首先调用 SparkSession.scala中的 read 函数,而 def read: DataFrameReader = new DataFrameReader(self),所以 read只是返回了一个DataFrameReader对象,然后调用".parquet"或者".csv"等,其实是调的DataFrameReader.scala中的 json/csv/parquet 函数,例如parquet() 和 csv() 如下:
def format(source: String): DataStreamReader = {
this.source = source
this
}
def parquet(path: String): DataFrame = {
format("parquet").load(path)
}
def orc(path: String): DataFrame = {
format("orc").load(path)
}
可以看出,指定好文件格式后,后面都是调用以paths为参数的 load 函数。load()函数定义如下:
def load(paths: String*): DataFrame = {
if (source.toLowerCase(Locale.ROOT) == DDLUtils.HIVE_PROVIDER) {
throw new AnalysisException("Hive data source can only be used with tables, you can not " +
"read files of Hive data source directly.")
}
val cls = DataSource.lookupDataSource(source, sparkSession.sessionState.conf)
if (classOf[DataSourceV2].isAssignableFrom(cls)) {
val ds = cls.newInstance().asInstanceOf[DataSourceV2]
if (ds.isInstanceOf[ReadSupport]) {
val sessionOptions = DataSourceV2Utils.extractSessionConfigs(
ds = ds, conf = sparkSession.sessionState.conf)
val pathsOption = {
val objectMapper = new ObjectMapper()
DataSourceOptions.PATHS_KEY -> objectMapper.writeValueAsString(paths.toArray)
}
Dataset.ofRows(sparkSession, DataSourceV2Relation.create(
ds, sessionOptions ++ extraOptions.toMap + pathsOption,
userSpecifiedSchema = userSpecifiedSchema))
} else {
loadV1Source(paths: _*)
}
} else {
loadV1Source(paths: _*)
}
}
其中DataSource.lookupDataSource()传入两个参数,source是指文件格式名称(csv/json/parquet等),另一个参数是sessionState的全局配置文件。source入参后作为数据源的provider,首先从backwardCompatibilityMap查找对应的类名,然后调用Utils.getContextOrSparkClassLoader的类加载器,加载相应的类。具体见DataSource.scala中的lookupDataSource()方法:
/** Given a provider name, look up the data source class definition. */
def lookupDataSource(provider: String, conf: SQLConf): Class[_] = {
val provider1 = backwardCompatibilityMap.getOrElse(provider, provider) match {
case name if name.equalsIgnoreCase("orc") &&
conf.getConf(SQLConf.ORC_IMPLEMENTATION) == "native" =>
classOf[OrcFileFormat].getCanonicalName
case name if name.equalsIgnoreCase("orc") &&
conf.getConf(SQLConf.ORC_IMPLEMENTATION) == "hive" =>
"org.apache.spark.sql.hive.orc.OrcFileFormat"

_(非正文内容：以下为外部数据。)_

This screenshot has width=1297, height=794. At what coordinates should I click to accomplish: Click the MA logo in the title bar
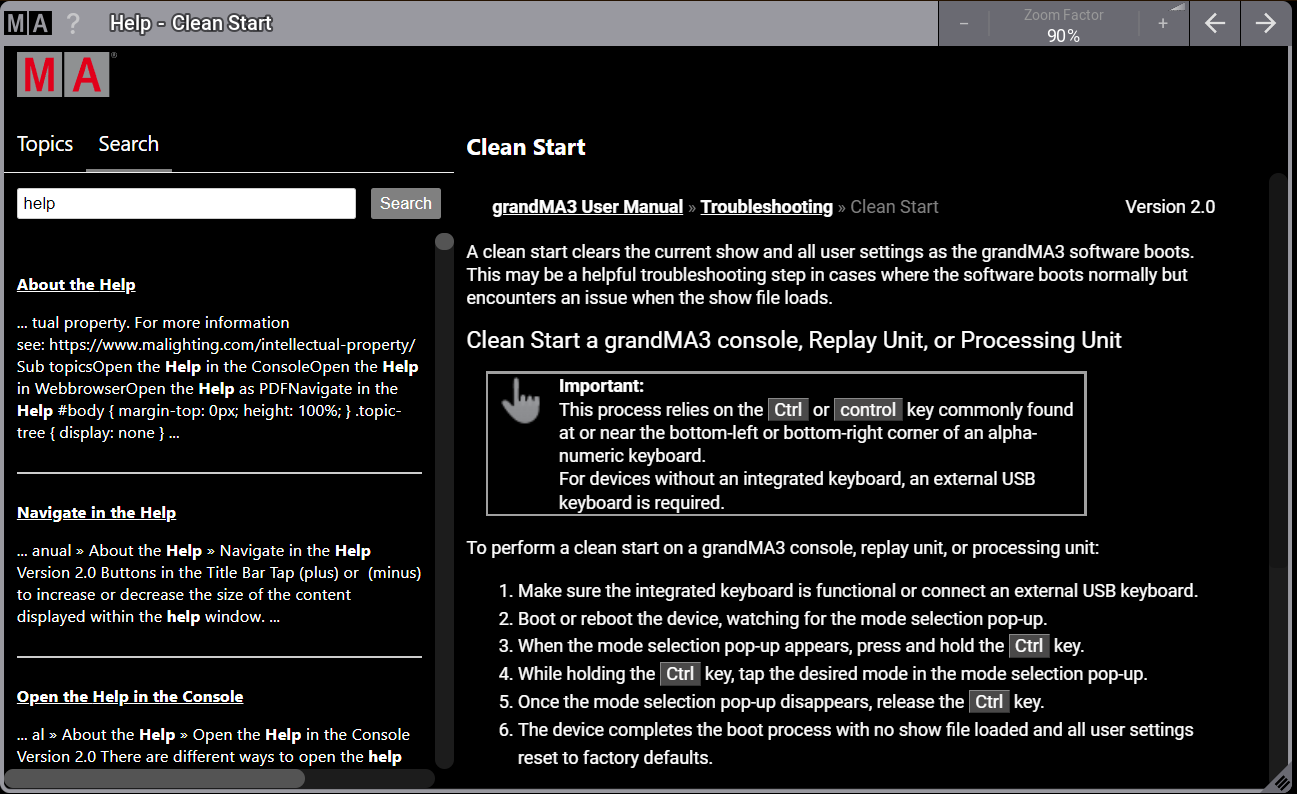click(x=27, y=22)
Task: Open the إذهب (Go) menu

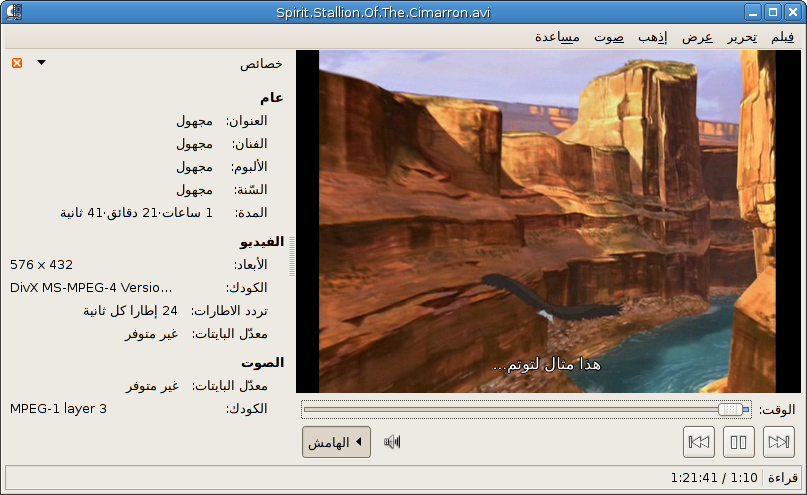Action: point(653,37)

case "com.databricks.spark.avro" if conf.replaceDatabricksSparkAvroEnabled =>
"org.apache.spark.sql.avro.AvroFileFormat"
case name => name
}
val provider2 = s"$provider1.DefaultSource"
val loader = Utils.getContextOrSparkClassLoader
val serviceLoader = ServiceLoader.load(classOf[DataSourceRegister], loader)
try {
serviceLoader.asScala.filter(_.shortName().equalsIgnoreCase(provider1)).toList match {
// the provider format did not match any given registered aliases
case Nil =>
try {
Try(loader.loadClass(provider1)).orElse(Try(loader.loadClass(provider2))) match {
case Success(dataSource) =>
// Found the data source using fully qualified path
dataSource
case ...
}
}
} catch {...}
从该方法中的backwardCompatibilityMap可知,spark sql支持 jdbc/json/parquet/csv/libsvm/orc/socket等数据源。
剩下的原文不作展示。